EXERCISE PROMPT ▸
Locate each line in the records below that contains the string "height" and copy those lines out. Case counts.

DATA ROWS ▸
☆ ☆ ☆ ☆

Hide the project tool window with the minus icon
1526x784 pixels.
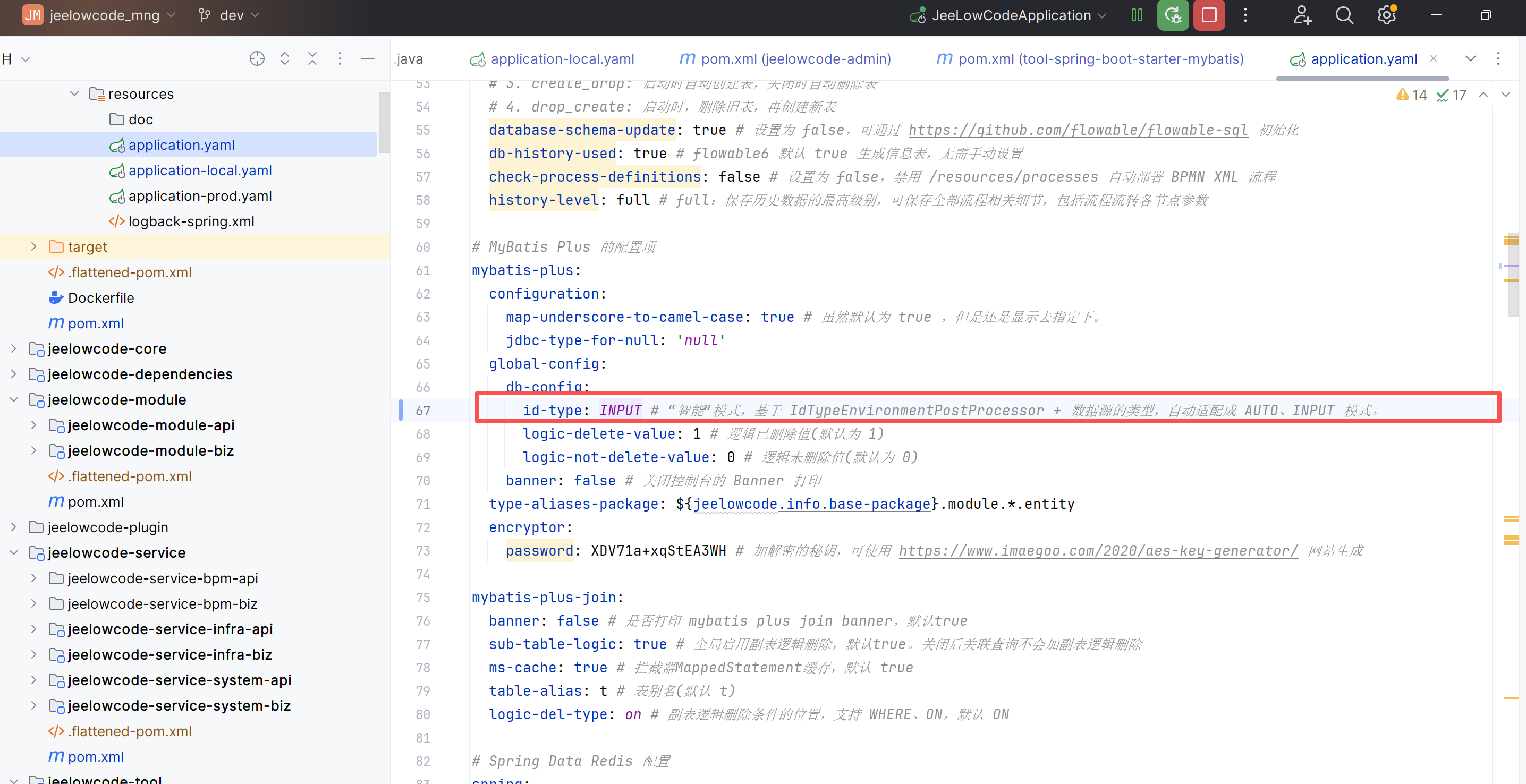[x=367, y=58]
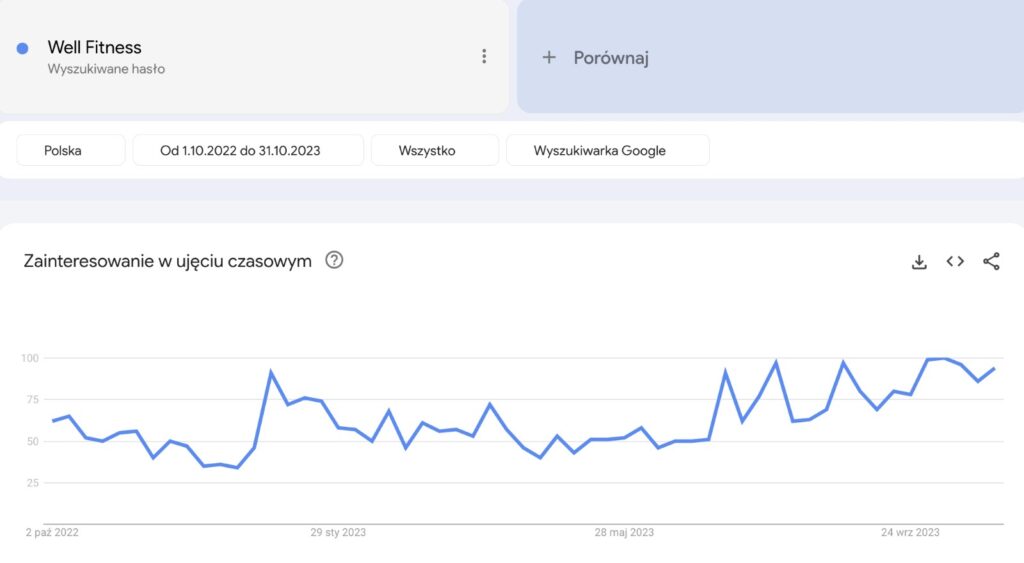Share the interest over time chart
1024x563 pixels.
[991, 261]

☆ ☆ ☆ ☆

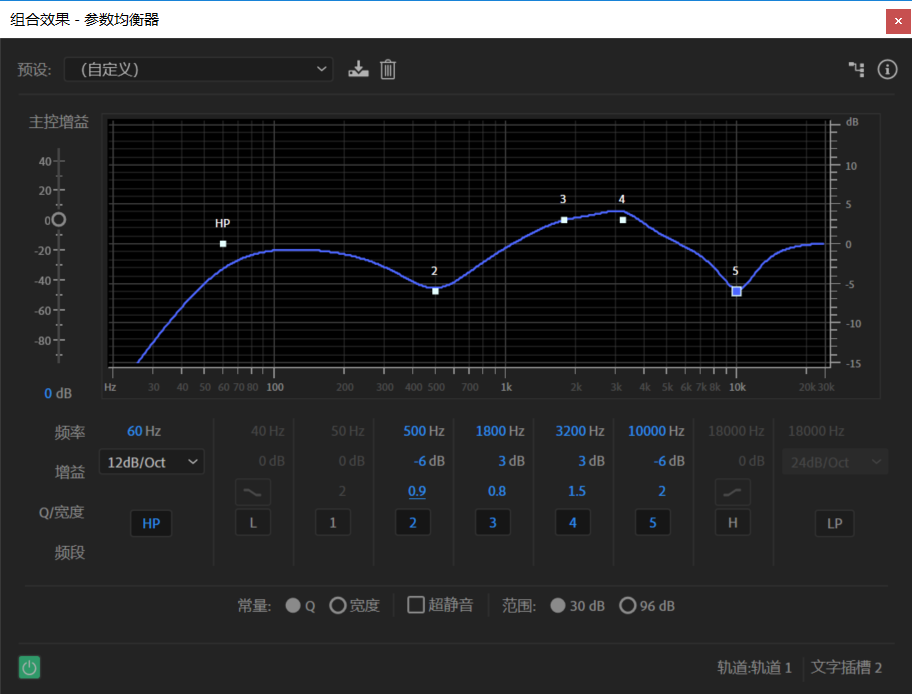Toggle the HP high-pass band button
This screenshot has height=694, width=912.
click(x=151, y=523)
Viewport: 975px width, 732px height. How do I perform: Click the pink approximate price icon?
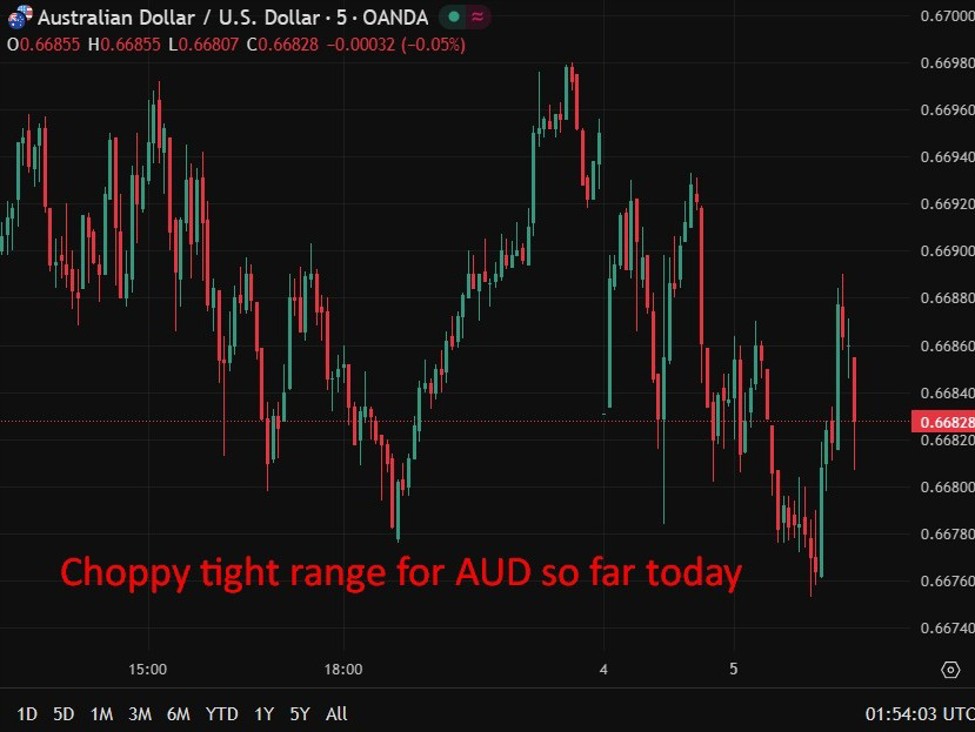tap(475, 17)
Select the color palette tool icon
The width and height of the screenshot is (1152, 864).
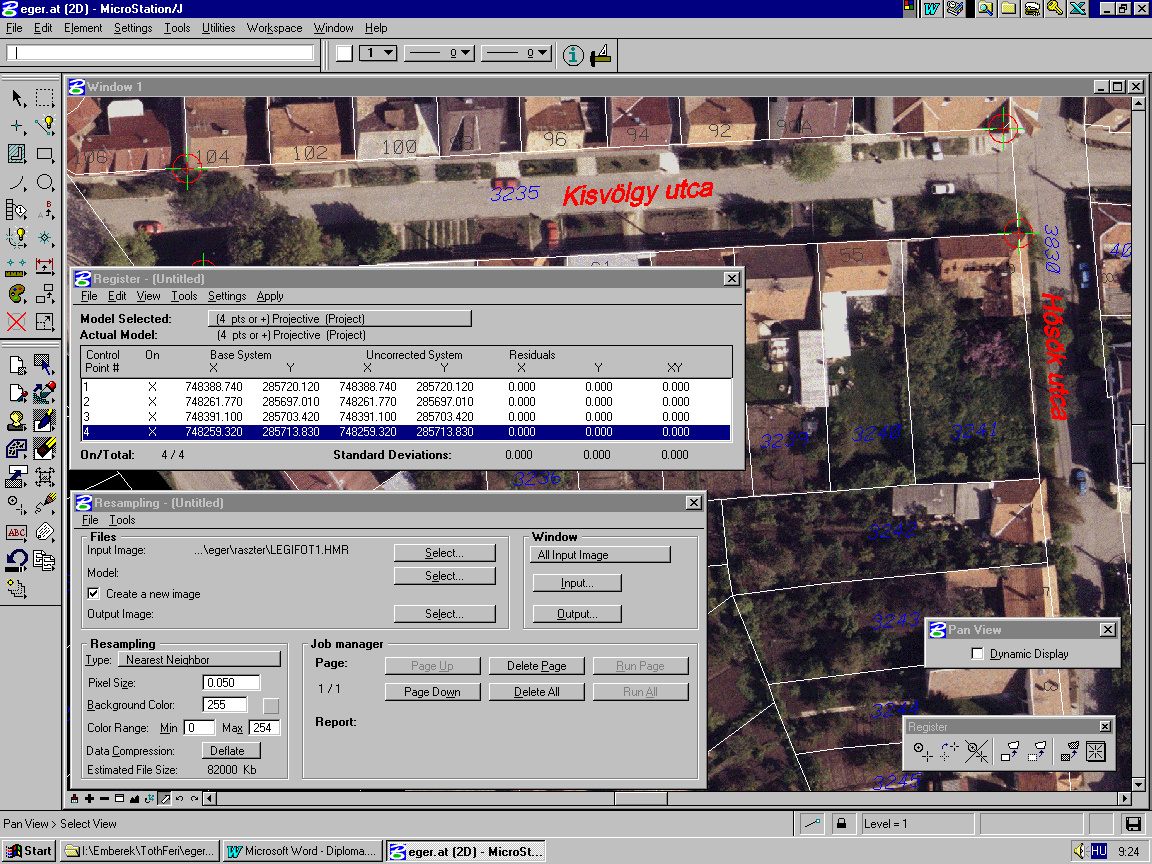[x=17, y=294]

☆ ☆ ☆ ☆

EXERCISE RESPONSE ▸
This screenshot has height=694, width=912.
Viewport: 975px width, 732px height. How do I perform: Click the pink approximate price icon?
The width and height of the screenshot is (1152, 864).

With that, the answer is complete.